Dieser etwas verzweif(https://pixabay.com/de/geldhai-gesch%C3%A4ftsmann-geldgier-1612260/, CC: https://creativecommons.org/publicdomain/zero/1.0/deed.de).elte Satz stammt von Ebenezer Scrooge, dem reichen, kaltherzigen Protagonisten aus Charles Dickens’ Weihnachtsgeschichte und drückt die ambivalente Haltung aus, die viele gegenüber Geld und Reichtum aufbringen. Einerseits möchte man es besitzen, andererseits macht einem Geld auch Angst. Möglicherweise fürchtet man sich davor, so zu werden wie Ebenezer Scrooge, der reiche Geschäftsmann, dessen einziger Freund das Geld ist und der kaltblütig den Ärmsten der Armen seine Hilfe verweigert. Einen Ebenezer Scrooge haben viele vor Augen, wenn sie an Personen mit viel Geld denken. Das zeigt sich darin, dass reiche Leute generell als kompetent gesehen werden, schließlich sind sie oft – genau wie Scrooge – beruflich sehr erfolgreich und haben Einfluss. Aber sie werden auch als sozial distanziert und kaltherzig wahrgenommen (Fiske, Cuddy & Glick, 2002). Hinter diesem Stereotyp scheint implizit die Annahme zu stehen, dass Geld Macht über Personen ausübt. Der Volksmund spricht hier davon, dass Geld den Charakter verdirbt. Hat der Volksmund recht? Ist die Macht des Geldes tatsächlich so groß und kann aus jeder oder jedem einen Ebenezer Scrooge machen? Und wenn ja, wie kann es sein, dass ein bisschen Papier und billiges Metall einen solchen Einfluss auf unser Verhalten nimmt.

Die Gier nach Geld

Nüchtern betrachtet ist Geld nichts anderes als ein Werkzeug, ein Mittel für den Austausch von Gütern. Psychologisch ist Geld aber weit mehr als das. Geld ist ein Symbol dafür, es zu etwas gebracht zu haben, wichtig zu sein und Ressourcen zu haben (Lea & Webley, 2006).
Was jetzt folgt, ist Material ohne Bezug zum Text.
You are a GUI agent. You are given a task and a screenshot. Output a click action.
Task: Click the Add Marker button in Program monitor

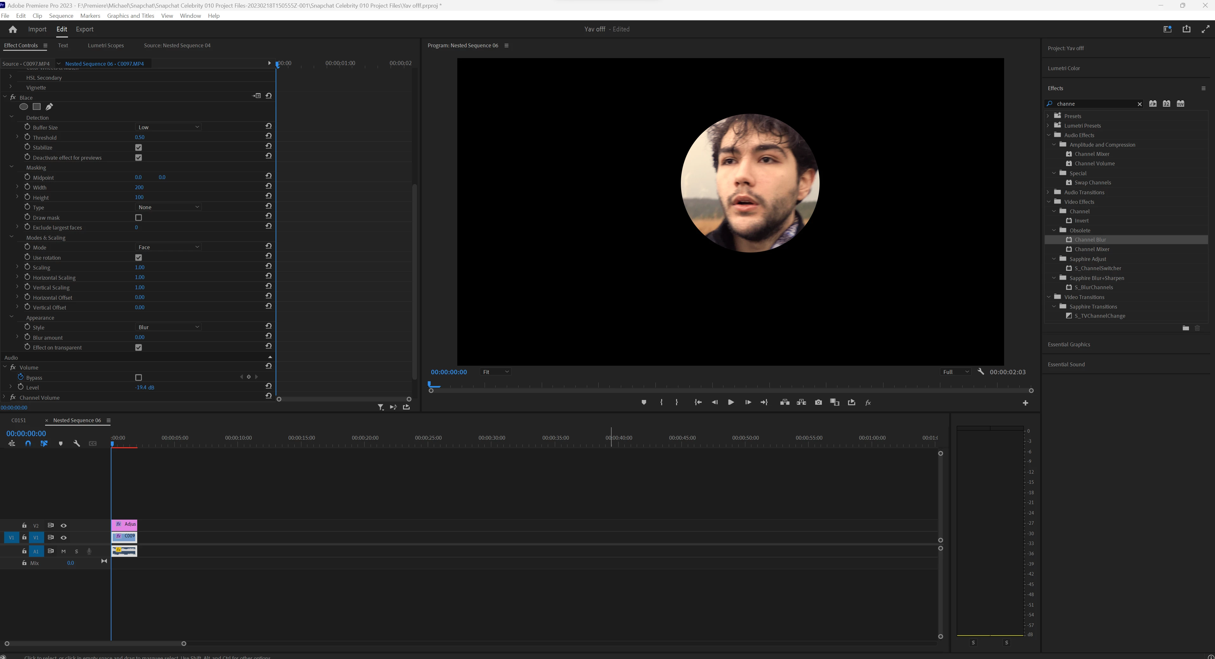pyautogui.click(x=643, y=402)
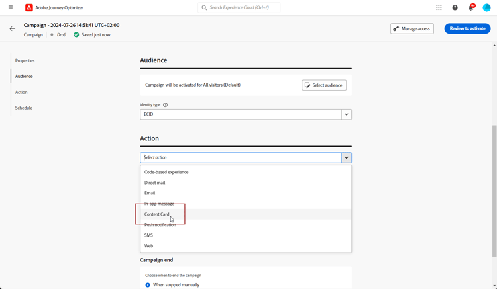Image resolution: width=497 pixels, height=289 pixels.
Task: Open the help question mark icon
Action: tap(455, 8)
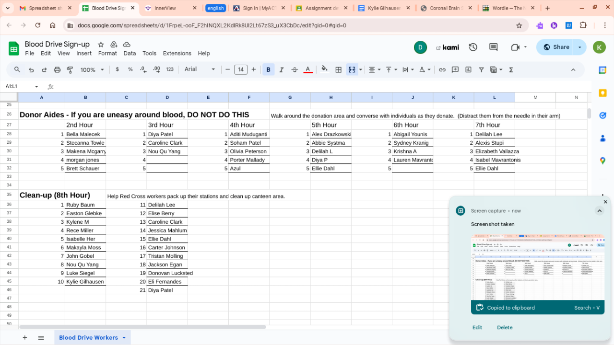Click the functions sigma icon
The height and width of the screenshot is (345, 614).
tap(511, 69)
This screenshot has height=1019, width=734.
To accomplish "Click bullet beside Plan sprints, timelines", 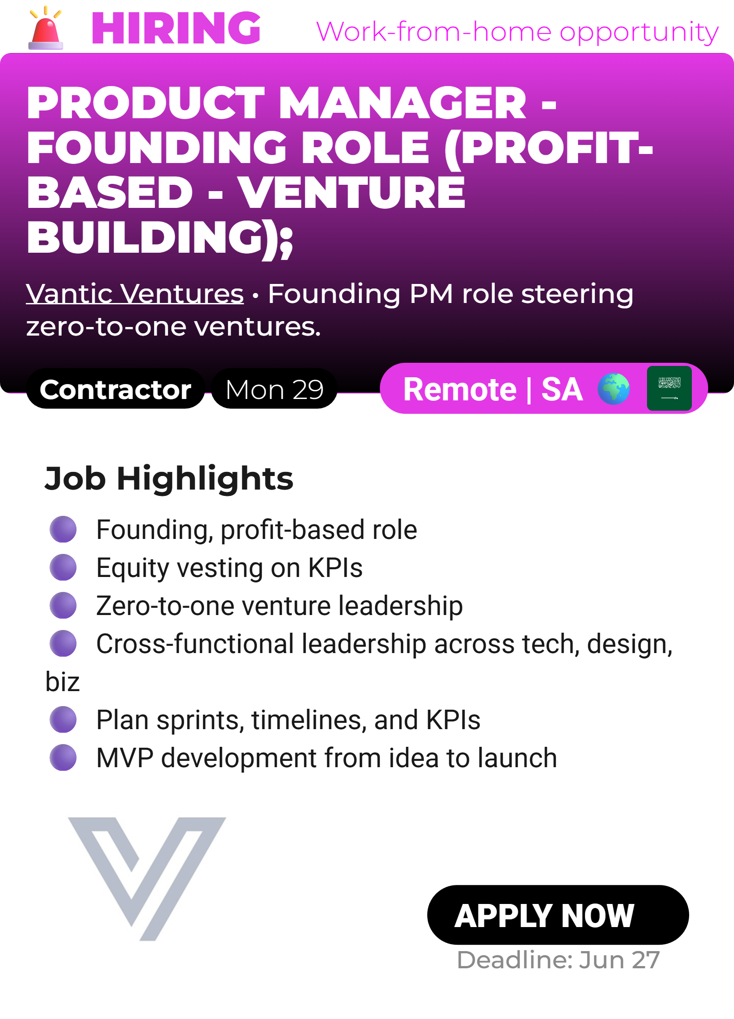I will (63, 719).
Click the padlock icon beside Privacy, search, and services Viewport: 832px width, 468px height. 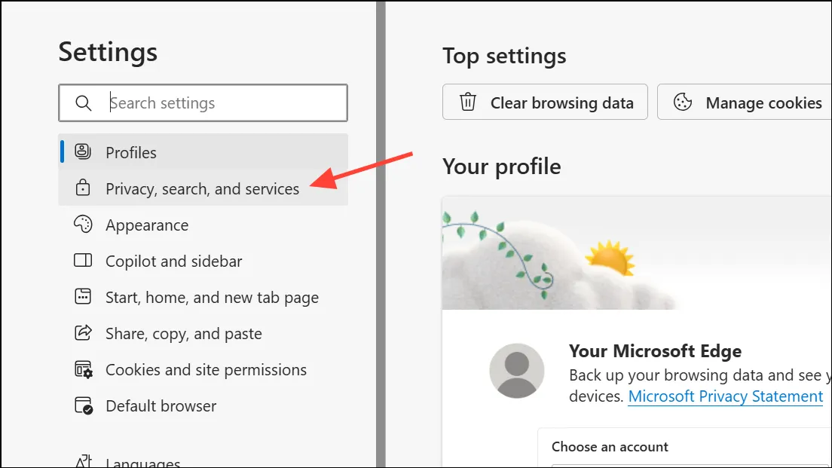coord(83,188)
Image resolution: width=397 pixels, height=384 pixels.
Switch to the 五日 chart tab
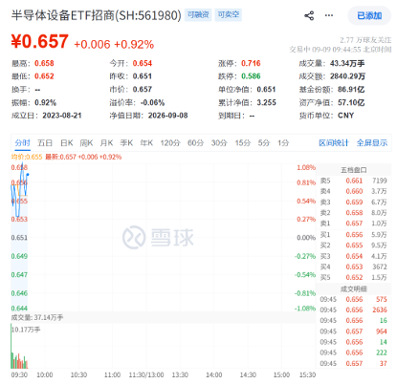point(45,143)
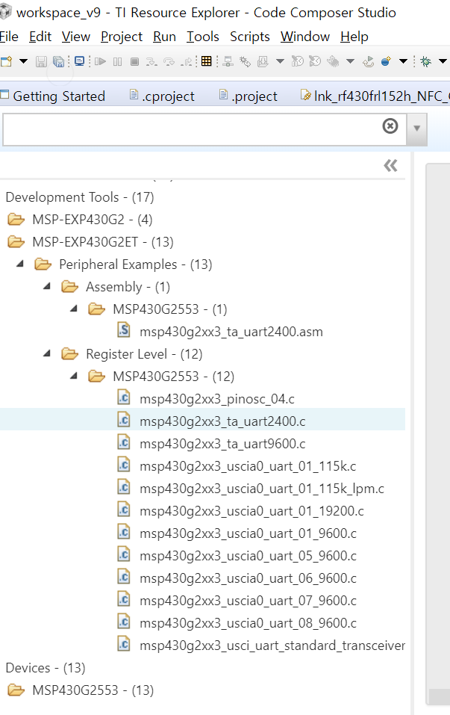Collapse the panel with double-chevron icon

pyautogui.click(x=390, y=166)
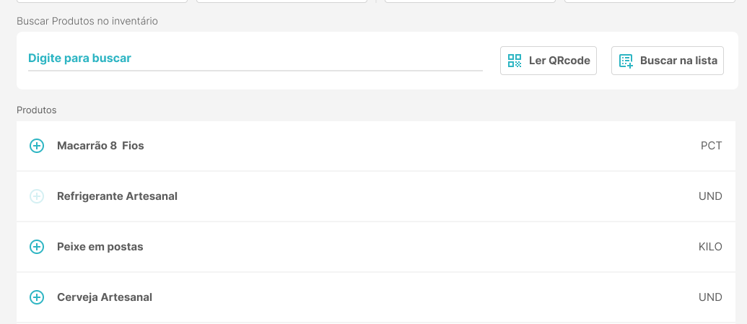Click the Produtos section heading
The image size is (747, 324).
pyautogui.click(x=36, y=110)
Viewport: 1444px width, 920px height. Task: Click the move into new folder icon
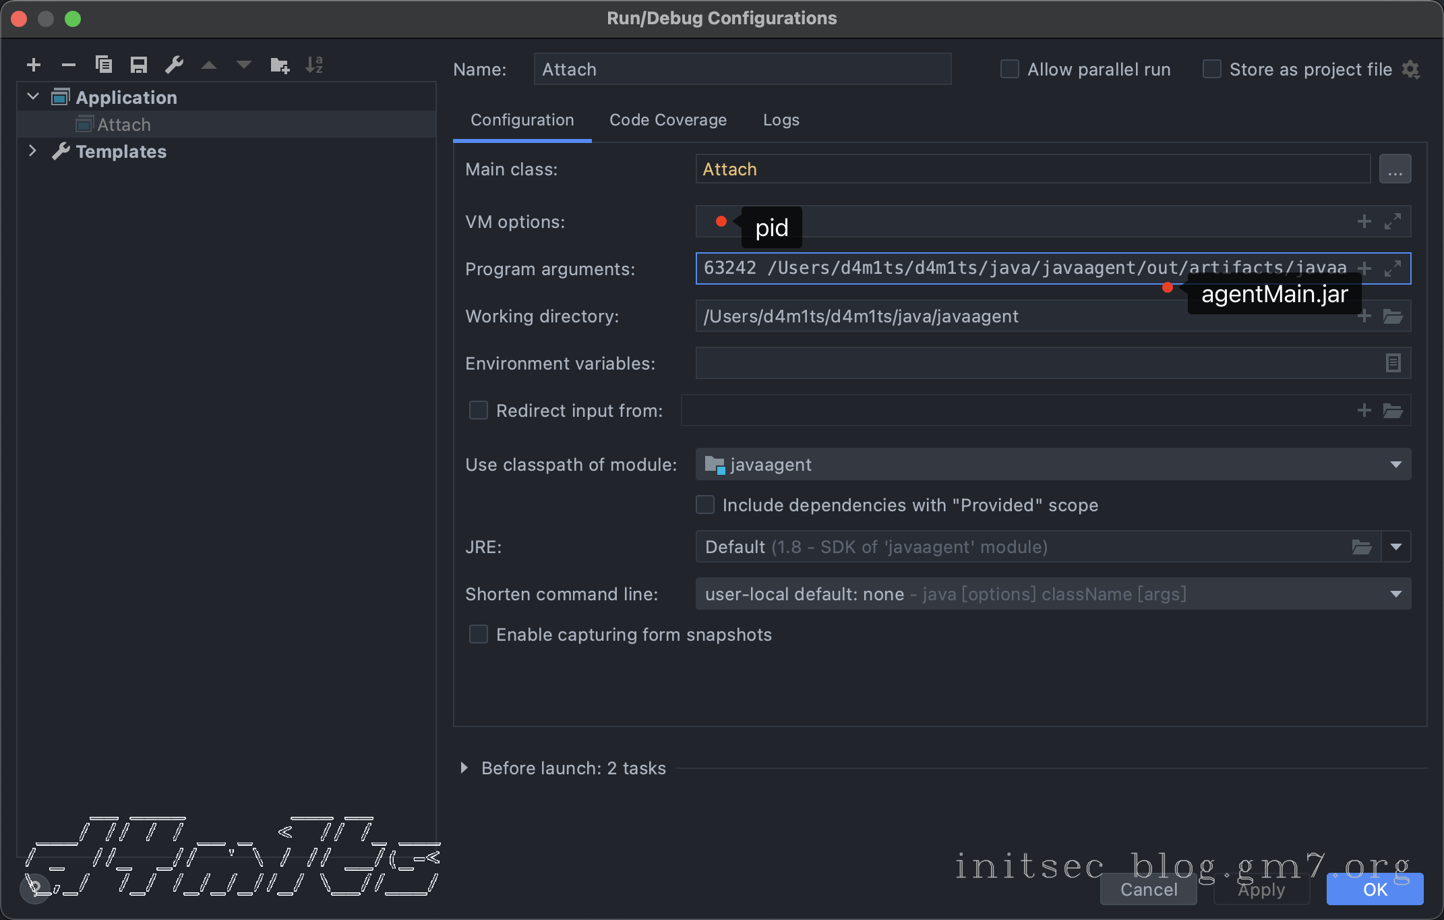click(x=279, y=65)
Dinge also, nach denen viele streben. Und weil viel Geld eben Ansehen, Reichtum und Macht mit sich bringt, kann Geld wie eine Droge wirken, von der man nie genug bekommt (Lea & Webley, 2006). Eine Droge, die das Leben bestimmt und alles andere, inklusive sozialer Beziehungen, in den Hintergrund rücken lässt. Dementsprechend zeigt es sich, dass man umso mehr auf sich selber fokussiert und weniger Mitgefühl empfindet, je wohlhabender man ist. Dies äußert sich darin, dass wohlhabende Personen weniger großzügig und weniger hilfsbereit sind und anderen grundsätzlich eher misstrauen (Piff, Kraus, Côté, Cheng & Keltner, 2010). Darüber hinaus zeigen Wohlhabende mehr unethisches Verhalten, teilweise bedingt durch eine positivere Einstellung gegenüber Gier (Piff, Stancato, Côté, Mendoza-Denton & Keltner, 2012). Es besteht also eine eindeutige Ähnlichkeit zum reichen Ebenezer Scrooge.

Der bloße Gedanke an Geld

In der bisher beschriebenen Literatur ging es immer darum, reich zu sein, beziehungsweise viel Geld zu haben. Allerdings ist es schwierig zu sagen, inwiefern unterschiedliche Verhaltensweisen von reichen und armen Personen nur dadurch zustande kommen, dass die einen mehr Geld besitzen als die anderen. Schließlich handelt es sich um zwei Gruppen, die sich auch auf vielen anderen Dimensionen, wie Herkunft, Hobbies oder politischer Haltung, unterscheiden können. Aktuelle Forschung versucht, solche Störvariablen auszuräumen, indem sie Gruppen untersucht, die sich systematisch nur dahingehend unterscheiden, dass bei der Hälfte der Personen das Konzept Geld gedanklich aktiviert wurde und bei der anderen nicht. Man spricht in dem Zusammenhang auch von „Geld-Priming“. Die Idee dabei ist, dass Geld Symbol für Reichtum, Macht und Unabhängigkeit ist. Geld steht für eine Ressource, die einem erlaubt, seine Ziele und Wünsche erreichen zu können, ohne auf andere angewiesen sein zu müssen. Wenn der Gedanke an Geld also aktiviert wird, sollten damit auch Gedanken an Unabhängigkeit und das Gefühl, eigenmächtig Ziele erreichen zu können, zugänglicher gemacht werden. Reicht also der bloße Gedanke an Geld aus, um Einfluss auf Einstellungen und Verhalten von Menschen auszuüben?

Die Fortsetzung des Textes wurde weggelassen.